Aim of the task:
Leaving out every picture, transcribe the lines from the line that contains "Image resolution: width=1568" to the end of the entries below, both ends included.

Material for the task:

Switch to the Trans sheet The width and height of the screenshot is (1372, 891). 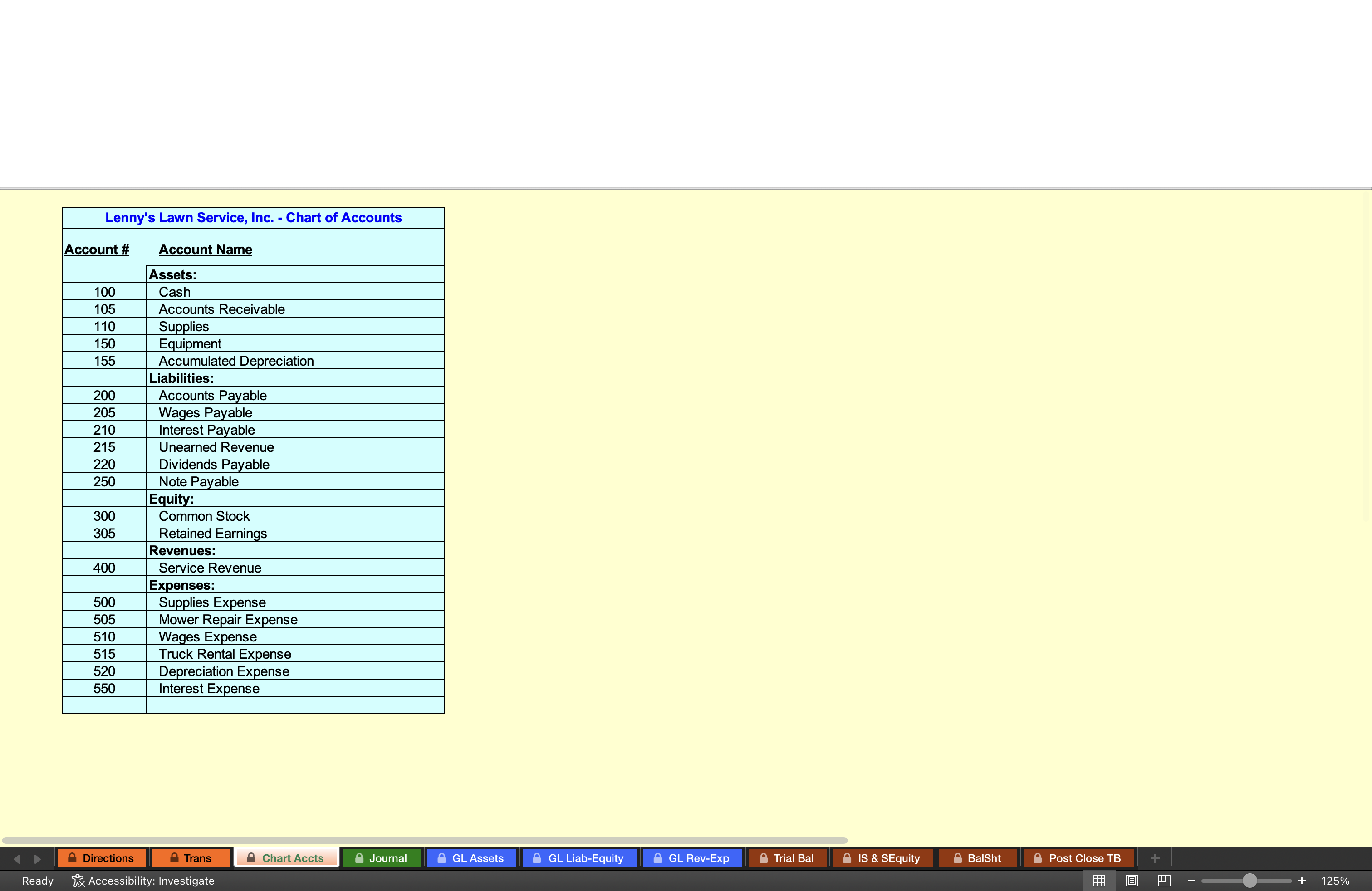click(191, 858)
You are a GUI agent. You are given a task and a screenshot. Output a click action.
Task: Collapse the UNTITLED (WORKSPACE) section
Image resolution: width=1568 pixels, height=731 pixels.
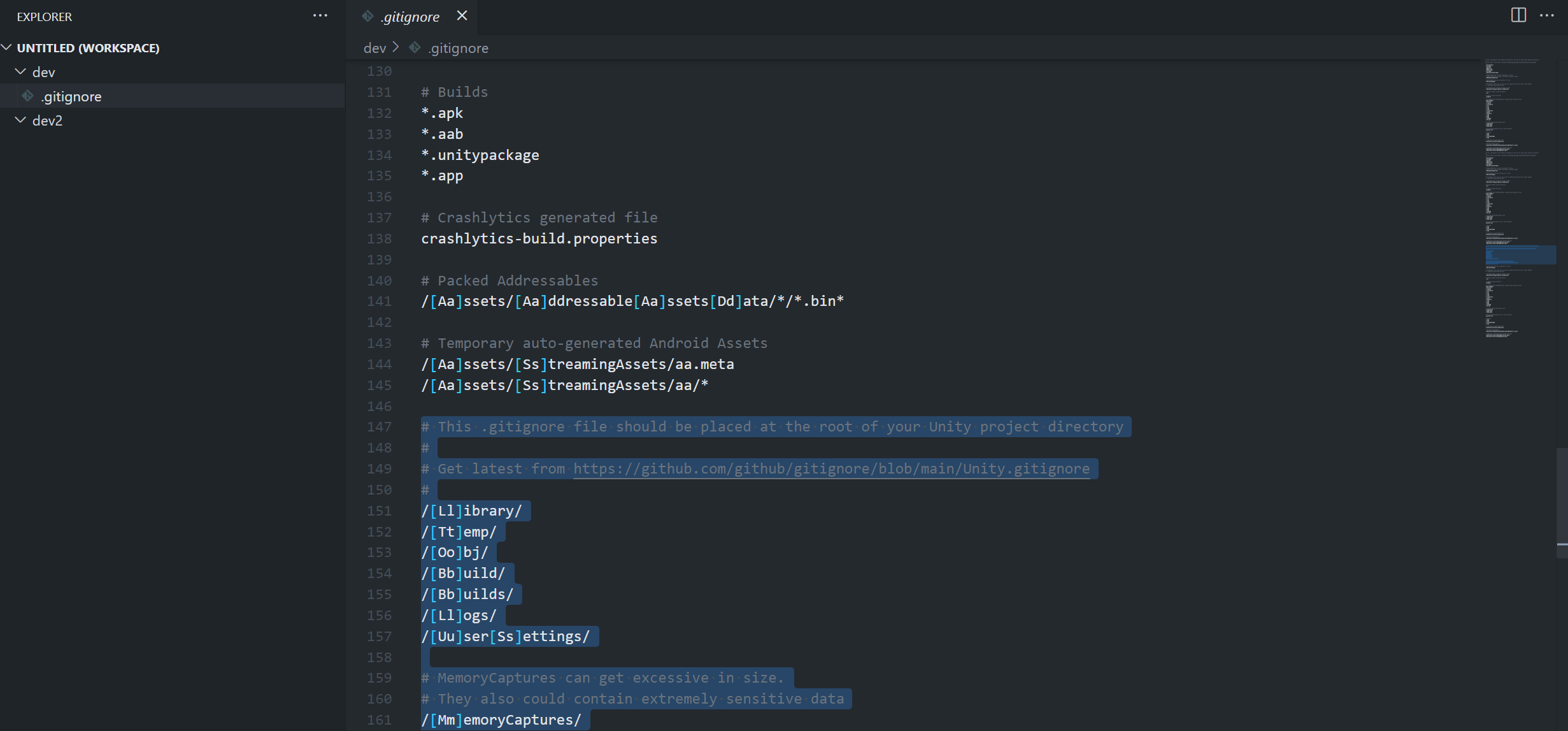[7, 48]
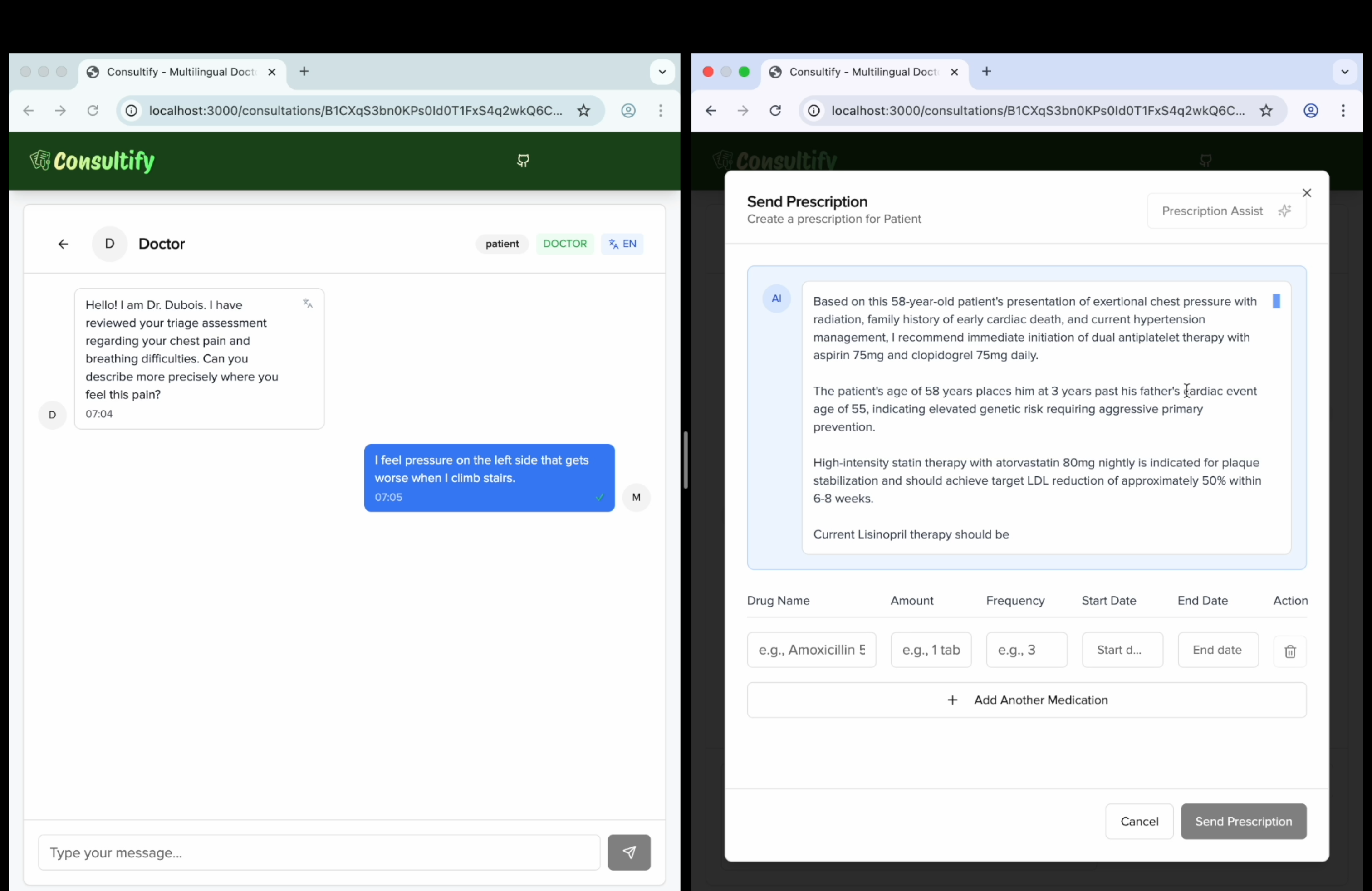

The completed task:
Image resolution: width=1568 pixels, height=731 pixels.
[7, 48]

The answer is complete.